Analyte-dependent Rabi splitting in solid-state plexcitonic sensors based on plasmonic nanoislands strongly coupled to J-aggregates.

A key challenge in the field of plexcitonic quantum devices is the fabrication of solid-state, device-friendly plexcitonic nanostructures using inexpensive and scalable techniques. Lithography-free, bottom-up nanofabrication methods have remained relatively unexplored within the context plexcitonic coupling. In this work, a plexcitonic system consisting of thermally dewetted plasmonic gold nanoislands (AuNI) coated with a thin film of J-aggregates was investigated. Control over nanoisland size and morphology allowed for a range of plasmon resonances with variable detuning from the exciton. The extinction spectra of the hybrid AuNI/J-aggregate films display clear splitting into upper and lower hybrid resonances, while the dispersion curve shows anti-crossing behavior with an estimated Rabi splitting of 180 eV at zero detuning.

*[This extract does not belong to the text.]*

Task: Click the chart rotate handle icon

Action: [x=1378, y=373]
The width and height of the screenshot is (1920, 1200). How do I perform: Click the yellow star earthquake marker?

As a proof of concept for quantum sensing, the AuNI/J-aggregate hybrid was demonstrated to behave as a plexcitonic sensor for hydrochloric acid vapor analyte. This work highlights the possibility of using thermally dewetted nanoparticles as a platform for high-quality, tunable, cost-effective, and scalable plexcitonic nanostructures for sensing devices and beyond.